Taking to the Skies
Page 26
As they approached the target in the bombing run, with his task now handed over to the bomb aimer who would guide the pilot in the final few minutes to the dropping point, Richardson decided on the spur of the moment to leave his navigator’s table and take a look outside. With the Lancaster buffeted by exploding flak he moved forward, drawing back the curtain which separated the cockpit from the rest of the aircraft and stared ahead—directly into a sheer wall of bright-orange flak bursts, each one aimed at bringing them crashing to the earth in flames. All he remembers is shouting to his pilot: ‘Shit, skipper, we don’t have to fly through that, do we?’
‘I closed the curtain and never went up there again,’ he said with a smile.
Wartime experiences aside, many of those who have seen aviation develop from the piston to the jet era have also witnessed a significant change in the degree of humour. Such advances in technology now demand that the aircrews of today’s Airbus and Boeing aircraft be systems managers as much as pilots. At the same time flying itself has become such an everyday occurrence that the romance and humour of the past years has largely been left behind.
The stories are still around, though, whenever more than two industry veterans gather in the same room for a reunion or merely a drink or two, thus providing a unique insight into a colourful past. Not all the humour relates to animals, of course, and the tales of past years, when simply maintaining regular air services led to many a laughter-filled anecdote, could probably fill a book in their own right.

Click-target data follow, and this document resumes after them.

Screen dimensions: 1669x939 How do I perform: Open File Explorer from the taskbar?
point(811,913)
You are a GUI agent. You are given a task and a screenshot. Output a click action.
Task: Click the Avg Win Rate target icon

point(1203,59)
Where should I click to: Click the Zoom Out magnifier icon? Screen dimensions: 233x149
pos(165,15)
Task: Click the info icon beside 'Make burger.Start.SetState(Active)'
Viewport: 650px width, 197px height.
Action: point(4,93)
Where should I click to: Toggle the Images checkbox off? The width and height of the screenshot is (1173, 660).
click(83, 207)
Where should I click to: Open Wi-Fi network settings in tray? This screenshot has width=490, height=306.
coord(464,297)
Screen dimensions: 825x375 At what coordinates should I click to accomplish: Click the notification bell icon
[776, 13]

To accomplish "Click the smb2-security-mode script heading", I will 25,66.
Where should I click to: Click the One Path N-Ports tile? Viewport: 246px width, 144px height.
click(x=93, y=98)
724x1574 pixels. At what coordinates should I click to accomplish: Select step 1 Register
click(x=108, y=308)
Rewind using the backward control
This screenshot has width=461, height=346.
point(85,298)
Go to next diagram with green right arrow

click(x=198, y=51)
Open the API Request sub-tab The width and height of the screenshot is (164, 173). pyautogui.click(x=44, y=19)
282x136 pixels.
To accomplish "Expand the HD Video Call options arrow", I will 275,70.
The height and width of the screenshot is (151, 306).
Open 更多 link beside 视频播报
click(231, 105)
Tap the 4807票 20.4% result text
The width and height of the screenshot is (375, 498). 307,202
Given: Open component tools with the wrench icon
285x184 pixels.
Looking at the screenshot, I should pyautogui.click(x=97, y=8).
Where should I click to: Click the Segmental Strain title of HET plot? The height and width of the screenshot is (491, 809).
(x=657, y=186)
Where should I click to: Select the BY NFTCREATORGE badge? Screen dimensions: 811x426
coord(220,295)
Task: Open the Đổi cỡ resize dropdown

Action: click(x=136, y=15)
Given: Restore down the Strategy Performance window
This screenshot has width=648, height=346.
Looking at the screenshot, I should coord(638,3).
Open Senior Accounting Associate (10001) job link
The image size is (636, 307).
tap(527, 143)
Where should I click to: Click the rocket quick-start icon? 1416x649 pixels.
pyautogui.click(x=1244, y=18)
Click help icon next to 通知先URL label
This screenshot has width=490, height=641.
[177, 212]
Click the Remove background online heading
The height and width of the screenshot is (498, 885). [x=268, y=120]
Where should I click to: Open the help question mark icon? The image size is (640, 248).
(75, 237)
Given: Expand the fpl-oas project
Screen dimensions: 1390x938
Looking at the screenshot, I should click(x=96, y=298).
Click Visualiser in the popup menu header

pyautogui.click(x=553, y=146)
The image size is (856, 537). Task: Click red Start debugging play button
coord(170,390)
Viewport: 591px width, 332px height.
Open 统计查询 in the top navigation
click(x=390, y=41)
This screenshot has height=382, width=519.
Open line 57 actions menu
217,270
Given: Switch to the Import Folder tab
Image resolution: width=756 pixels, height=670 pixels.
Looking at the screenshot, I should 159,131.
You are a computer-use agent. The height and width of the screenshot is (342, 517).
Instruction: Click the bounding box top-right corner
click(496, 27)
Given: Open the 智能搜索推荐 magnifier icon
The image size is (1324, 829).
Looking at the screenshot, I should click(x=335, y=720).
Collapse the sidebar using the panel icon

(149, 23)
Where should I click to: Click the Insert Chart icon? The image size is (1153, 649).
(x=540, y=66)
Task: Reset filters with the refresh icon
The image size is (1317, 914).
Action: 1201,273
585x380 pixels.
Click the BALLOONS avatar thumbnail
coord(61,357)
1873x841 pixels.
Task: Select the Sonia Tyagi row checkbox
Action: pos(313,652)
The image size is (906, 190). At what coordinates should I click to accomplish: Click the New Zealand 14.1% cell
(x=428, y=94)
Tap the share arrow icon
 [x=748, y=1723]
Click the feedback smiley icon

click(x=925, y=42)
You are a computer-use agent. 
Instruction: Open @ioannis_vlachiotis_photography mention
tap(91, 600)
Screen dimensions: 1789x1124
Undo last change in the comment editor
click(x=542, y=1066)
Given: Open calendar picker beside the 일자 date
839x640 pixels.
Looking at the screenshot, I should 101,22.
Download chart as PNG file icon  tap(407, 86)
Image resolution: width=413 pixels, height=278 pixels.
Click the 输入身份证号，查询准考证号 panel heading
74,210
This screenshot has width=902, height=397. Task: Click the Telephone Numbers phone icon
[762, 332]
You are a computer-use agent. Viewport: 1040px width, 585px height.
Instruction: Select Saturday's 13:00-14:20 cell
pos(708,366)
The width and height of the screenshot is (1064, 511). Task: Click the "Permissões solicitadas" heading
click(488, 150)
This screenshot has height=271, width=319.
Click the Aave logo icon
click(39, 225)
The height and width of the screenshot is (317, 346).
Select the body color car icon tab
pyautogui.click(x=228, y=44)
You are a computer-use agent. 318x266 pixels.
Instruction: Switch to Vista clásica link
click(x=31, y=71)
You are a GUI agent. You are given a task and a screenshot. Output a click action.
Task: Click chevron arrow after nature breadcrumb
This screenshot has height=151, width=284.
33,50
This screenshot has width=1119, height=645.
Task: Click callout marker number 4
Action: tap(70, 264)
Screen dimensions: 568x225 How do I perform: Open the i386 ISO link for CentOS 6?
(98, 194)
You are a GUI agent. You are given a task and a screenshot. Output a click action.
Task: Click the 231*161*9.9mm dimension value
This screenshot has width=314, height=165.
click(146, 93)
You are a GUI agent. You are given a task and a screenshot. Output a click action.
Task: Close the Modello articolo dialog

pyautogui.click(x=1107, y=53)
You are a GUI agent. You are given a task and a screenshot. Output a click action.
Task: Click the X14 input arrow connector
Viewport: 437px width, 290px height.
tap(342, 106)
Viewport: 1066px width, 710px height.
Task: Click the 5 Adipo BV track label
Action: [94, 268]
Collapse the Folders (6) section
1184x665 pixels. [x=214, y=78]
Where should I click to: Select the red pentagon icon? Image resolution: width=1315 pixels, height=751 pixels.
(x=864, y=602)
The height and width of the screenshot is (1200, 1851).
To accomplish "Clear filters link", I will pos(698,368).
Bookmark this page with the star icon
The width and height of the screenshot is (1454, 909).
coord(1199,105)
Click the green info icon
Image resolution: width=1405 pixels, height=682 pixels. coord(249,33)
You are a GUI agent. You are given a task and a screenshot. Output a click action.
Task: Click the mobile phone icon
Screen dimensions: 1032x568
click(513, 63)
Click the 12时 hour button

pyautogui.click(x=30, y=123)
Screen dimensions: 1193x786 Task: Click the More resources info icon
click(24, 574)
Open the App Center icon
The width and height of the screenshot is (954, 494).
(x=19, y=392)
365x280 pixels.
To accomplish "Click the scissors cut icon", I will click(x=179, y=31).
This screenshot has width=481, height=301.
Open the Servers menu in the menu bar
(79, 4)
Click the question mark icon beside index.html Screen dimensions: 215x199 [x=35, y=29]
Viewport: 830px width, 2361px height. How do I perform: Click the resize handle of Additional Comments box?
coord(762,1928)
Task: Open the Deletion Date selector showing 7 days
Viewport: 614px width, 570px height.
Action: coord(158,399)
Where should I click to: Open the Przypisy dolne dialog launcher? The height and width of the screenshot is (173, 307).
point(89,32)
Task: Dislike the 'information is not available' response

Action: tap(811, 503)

The late Bill Lovell was Qantas’ manager in Jakarta in the dangerous years after the war, when the Indonesians were fighting for independence from Dutch rule. During one particularly heightened emergency all Qantas flights into Jakarta had been cancelled except for one for which the turn-back signal came too late, therefore meaning Lovell would somehow have to reach the airport through the numerous road blocks which had been established.
Lovell quickly deduced that bribery would be the answer so he raided the office duty-free store and loaded the Qantas vehicle with as many bottles of scotch and cartons of cigarettes as he could find and set off for the airport. His aim was to meet the incoming Qantas flight and turn the aircraft around as quickly as possible to send it out of the danger zone.
It was a very self-satisfied Lovell who finally arrived at the airport after having bribed his way through every military road block en route, but as he watched the Qantas flight disappear over the horizon he suddenly realised he had a new problem. He’d used up all his contraband on the way out. He spent several days in primitive lodgings at Jakarta airport while the crisis played itself out.
But when it came to the telling of tales, few could match the legendary Captain Hugh Milton ‘Smokey’ Birch. Indeed there have been some in the industry who, blessed with a rare combination of experience and personality, have left an indelible mark on those who came in contact with them. Captain Birch, DFC, was one such person.
One of his former colleagues in Qantas once described Hugh Birch as ‘the airline executive from central casting’. Greying hair, debonair, his good looks added to by the neatly trimmed handlebar moustache and the ready smile, Birch carried the romance of flying through an assortment of executive roles, including sales and marketing and public relations, in Qantas long after he handed in his active ‘wings’ as an operating pilot.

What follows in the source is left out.